Your instructions -
The line containing "Task: Click the Fortnite ZIP file icon" marks the start; repeat it and every following line exactly through the end of the entries.

Material supplied -

##########

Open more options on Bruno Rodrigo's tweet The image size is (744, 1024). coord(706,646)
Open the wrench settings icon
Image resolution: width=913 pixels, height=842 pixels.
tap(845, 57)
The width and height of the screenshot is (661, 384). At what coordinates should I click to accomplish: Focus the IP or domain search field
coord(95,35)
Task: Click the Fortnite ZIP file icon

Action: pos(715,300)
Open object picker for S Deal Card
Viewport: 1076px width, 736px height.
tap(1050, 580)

##########

Answer for the task -
Task: Click the Fortnite ZIP file icon

Action: pos(715,300)
Open object picker for S Deal Card
Viewport: 1076px width, 736px height.
tap(1050, 580)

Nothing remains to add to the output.